- Published: January 20, 2020
This report presents the findings and recommendations of the Enfield Poverty and Inequality Commission. The Commission, chaired by Baroness Tyler of Enfield, was made up of a mix local and national stakeholders and experts and was supported by the Smith Institute.
To undertake a review of poverty and inequality in Enfield and set out recommendations, the Commission:
- Initiated a ‘call for evidence’ to understand the views of local people and organisations.

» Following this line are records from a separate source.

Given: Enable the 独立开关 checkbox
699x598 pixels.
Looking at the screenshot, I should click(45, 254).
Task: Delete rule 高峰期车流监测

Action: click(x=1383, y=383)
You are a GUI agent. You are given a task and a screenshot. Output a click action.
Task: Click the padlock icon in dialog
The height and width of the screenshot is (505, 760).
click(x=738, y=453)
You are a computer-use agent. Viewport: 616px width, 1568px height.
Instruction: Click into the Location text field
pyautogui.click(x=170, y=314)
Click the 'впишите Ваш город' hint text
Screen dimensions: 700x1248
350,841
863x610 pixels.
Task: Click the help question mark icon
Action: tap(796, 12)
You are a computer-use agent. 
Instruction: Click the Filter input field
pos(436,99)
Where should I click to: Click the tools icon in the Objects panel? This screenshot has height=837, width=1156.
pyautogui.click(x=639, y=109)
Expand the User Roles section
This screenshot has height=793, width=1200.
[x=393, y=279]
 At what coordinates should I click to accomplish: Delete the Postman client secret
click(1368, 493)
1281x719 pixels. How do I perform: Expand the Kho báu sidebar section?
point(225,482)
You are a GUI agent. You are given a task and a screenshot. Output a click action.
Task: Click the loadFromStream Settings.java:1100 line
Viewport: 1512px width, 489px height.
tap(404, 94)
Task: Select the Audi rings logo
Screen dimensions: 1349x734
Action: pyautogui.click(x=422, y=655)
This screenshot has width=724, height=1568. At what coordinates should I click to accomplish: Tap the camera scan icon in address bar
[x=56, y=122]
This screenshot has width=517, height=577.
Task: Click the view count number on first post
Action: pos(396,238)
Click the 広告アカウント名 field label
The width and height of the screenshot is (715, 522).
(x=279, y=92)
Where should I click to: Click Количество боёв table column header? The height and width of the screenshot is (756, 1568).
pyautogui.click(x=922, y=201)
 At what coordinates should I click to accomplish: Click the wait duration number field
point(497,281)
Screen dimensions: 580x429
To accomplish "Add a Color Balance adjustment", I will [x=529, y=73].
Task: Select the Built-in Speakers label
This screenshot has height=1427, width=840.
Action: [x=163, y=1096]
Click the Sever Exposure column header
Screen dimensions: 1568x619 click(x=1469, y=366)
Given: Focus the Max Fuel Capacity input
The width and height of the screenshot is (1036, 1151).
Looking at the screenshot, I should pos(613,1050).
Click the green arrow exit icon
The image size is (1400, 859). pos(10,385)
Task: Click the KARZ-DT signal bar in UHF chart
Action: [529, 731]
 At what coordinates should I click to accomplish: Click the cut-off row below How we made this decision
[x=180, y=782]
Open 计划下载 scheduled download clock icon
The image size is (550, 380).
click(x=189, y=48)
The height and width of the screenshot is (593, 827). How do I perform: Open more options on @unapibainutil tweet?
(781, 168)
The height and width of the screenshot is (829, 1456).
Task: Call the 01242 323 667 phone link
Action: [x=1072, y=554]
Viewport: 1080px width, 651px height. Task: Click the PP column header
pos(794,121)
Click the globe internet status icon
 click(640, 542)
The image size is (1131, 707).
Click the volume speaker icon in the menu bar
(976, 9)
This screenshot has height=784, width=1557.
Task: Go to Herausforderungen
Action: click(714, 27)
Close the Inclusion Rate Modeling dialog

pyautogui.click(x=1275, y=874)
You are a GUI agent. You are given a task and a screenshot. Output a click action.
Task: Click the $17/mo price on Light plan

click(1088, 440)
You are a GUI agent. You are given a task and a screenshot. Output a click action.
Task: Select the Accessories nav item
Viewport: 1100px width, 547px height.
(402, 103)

A feedback account was set up and promoted and comment boxes were placed in Enfield’s four hub libraries for members of the public to submit evidence.
- Considered relevant existing datasets across a range of available evidence bases.
- Engaged directly with local people, service providers, community organisations and businesses, through public meetings, focus groups, and one to one interviews.
- Considered best practice that has successfully been taken forward in Enfield and elsewhere that may be replicated or adapted for wider use.
- Held four Commission meetings to hear evidence on the three threads with follow up discussions.
- A deliberative ‘solutions workshop’ at Green Hall Community Centre in Edmonton, inviting organisations and members of the public who had engaged with the Commission to come together and formulate recommendations.
The Commission’s work focussed on three inter-connecting themes. These were:
- Living: To what extent does who we are and where we live affect our life chances and the services we can access?
- Learning: What barriers prevent local people from accessing opportunities through education and training?
- Earning: How can people on low incomes be better supported to secure long-term economic prosperity?
Although established by the Council, the Commission itself was fully independent. The work of the Chair and Commissioners is based on evidence and most importantly experiences views of local residents and community groups. This blend of evidence is intended to help the Council improve the livelihoods and life chances of those on low incomes living in the Borough.